[OBJECTIF VISÉ A]: Présente sous forme de liste numérotée la partie du listing qui s'ouvre sur la ligne contenant « This screenshot has width=1109, height=627. » et se termine à la fin du listing, en omettant les lignes vides.

Ces jeux budgétaires ne masquent pas les insuffisances d’une politique de l’emploi qui reste antisociale et tournée vers la baisse des droits des demandeurs d’emploi.
En conséquence, le groupe Écologiste – Solidarité et Territoires ne votera pas les crédits de cette mission. (M. Daniel Breuiller, rapporteur spécial, applaudit.)
M. le président. La parole est à M. Martin Lévrier. (Applaudissements sur les travées du groupe RDPI.)
M. Martin Lévrier. Monsieur le président, monsieur, madame les ministres, mes chers collègues, j’ai déjà eu l’occasion de le dire à cette tribune : le plein emploi n’est pas une utopie. Le taux de chômage, au sens du Bureau international du travail, a baissé de 2,2 points depuis l’arrivée d’Emmanuel Macron à l’Élysée pour atteindre son niveau le plus bas depuis quinze ans.
Le Gouvernement porte l’ambition du plein emploi et les crédits dont la mission « Travail et emploi » est dotée le démontrent. Ils atteignent un montant total de 20,29 milliards d’euros en autorisations d’engagement, soit une hausse de 28 %, et de 20,88 milliards d’euros en crédits de paiement, soit une hausse de 42,57 %.

[DONNÉES ENREGISTRÉES]:
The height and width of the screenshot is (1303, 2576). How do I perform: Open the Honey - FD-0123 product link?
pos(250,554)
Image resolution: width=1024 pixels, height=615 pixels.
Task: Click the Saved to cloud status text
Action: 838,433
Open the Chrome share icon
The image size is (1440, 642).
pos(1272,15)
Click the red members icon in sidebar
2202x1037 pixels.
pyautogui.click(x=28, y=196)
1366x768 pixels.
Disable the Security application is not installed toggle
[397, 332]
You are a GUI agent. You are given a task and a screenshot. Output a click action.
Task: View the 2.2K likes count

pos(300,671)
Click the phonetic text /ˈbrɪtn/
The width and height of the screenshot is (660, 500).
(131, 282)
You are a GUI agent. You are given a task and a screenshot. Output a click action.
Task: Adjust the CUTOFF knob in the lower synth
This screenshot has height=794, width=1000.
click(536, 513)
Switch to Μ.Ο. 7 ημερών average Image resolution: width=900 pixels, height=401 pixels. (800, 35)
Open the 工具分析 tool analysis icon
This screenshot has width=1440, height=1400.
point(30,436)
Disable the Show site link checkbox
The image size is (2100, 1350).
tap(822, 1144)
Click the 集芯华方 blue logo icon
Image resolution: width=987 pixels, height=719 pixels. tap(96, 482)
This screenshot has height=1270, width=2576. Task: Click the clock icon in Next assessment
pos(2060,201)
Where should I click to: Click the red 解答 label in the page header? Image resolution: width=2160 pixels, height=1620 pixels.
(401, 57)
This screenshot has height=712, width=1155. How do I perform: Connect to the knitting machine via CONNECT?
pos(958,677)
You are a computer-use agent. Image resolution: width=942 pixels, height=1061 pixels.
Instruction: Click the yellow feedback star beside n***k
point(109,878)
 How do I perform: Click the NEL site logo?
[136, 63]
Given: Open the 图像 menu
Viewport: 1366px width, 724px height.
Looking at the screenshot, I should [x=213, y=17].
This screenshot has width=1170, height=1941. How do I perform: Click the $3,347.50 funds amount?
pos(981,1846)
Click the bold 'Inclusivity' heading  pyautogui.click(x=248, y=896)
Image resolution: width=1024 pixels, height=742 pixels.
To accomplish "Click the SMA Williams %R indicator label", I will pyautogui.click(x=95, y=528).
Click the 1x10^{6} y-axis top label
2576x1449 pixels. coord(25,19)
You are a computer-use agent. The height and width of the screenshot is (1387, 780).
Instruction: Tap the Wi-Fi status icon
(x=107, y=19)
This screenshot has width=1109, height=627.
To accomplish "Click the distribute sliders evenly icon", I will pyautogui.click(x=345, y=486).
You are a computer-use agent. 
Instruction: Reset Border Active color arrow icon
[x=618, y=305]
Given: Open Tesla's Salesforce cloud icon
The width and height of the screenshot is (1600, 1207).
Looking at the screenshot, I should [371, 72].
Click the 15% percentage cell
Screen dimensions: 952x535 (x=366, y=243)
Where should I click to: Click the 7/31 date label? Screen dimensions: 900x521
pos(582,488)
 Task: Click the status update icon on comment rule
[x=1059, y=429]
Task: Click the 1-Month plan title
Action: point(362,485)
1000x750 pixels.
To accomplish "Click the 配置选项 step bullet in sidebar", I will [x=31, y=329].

[OBJECTIF VISÉ B]: Poursuis le débat sur les crédits de la mission « Travail et emploi » à partir de l'endroit où il s'arrête.

[RÉPONSE A]:
1. This screenshot has width=1109, height=627.
2. To accomplish "Click the distribute sliders evenly icon", I will pyautogui.click(x=345, y=486).
3. You are a computer-use agent. 
4. Instruction: Reset Border Active color arrow icon
5. [x=618, y=305]
6. Given: Open Tesla's Salesforce cloud icon
7. The width and height of the screenshot is (1600, 1207).
8. Looking at the screenshot, I should [371, 72].
9. Click the 15% percentage cell
10. Screen dimensions: 952x535 (x=366, y=243)
11. Where should I click to: Click the 7/31 date label? Screen dimensions: 900x521
12. pos(582,488)
13.  Task: Click the status update icon on comment rule
14. [x=1059, y=429]
15. Task: Click the 1-Month plan title
16. Action: point(362,485)
17. 1000x750 pixels.
18. To accomplish "Click the 配置选项 step bullet in sidebar", I will [x=31, y=329].

[RÉPONSE B]:
Cette hausse de près de 6,2 milliards d’euros en crédits de paiement s’explique majoritairement par des changements de périmètre : des dispositions jusque-là financées par le plan de relance, à l’instar de la prime à l’apprentissage et d’une partie de l’activité partielle, font désormais l’objet d’un financement de droit commun.
Notons qu’à périmètre comparable l’augmentation est de 1,1 milliard d’euros en crédits de paiement et d’environ 1 milliard en autorisations d’engagement, ce qui est largement dû à la dynamique de compensation des exonérations de cotisation. Cette augmentation se décompose ainsi : un peu plus de 600 millions d’euros pour la compensation des exonérations de cotisation des emplois créés en 2022, 350 millions d’euros au titre de la partie formation du fonds national pour l’emploi et 50 millions d’euros pour le financement de dispositifs de transition collective.
Afin de bien mesurer la portée de ces crédits, le moyen le plus efficace est d’en lister les principales modifications par rapport à l’année précédente.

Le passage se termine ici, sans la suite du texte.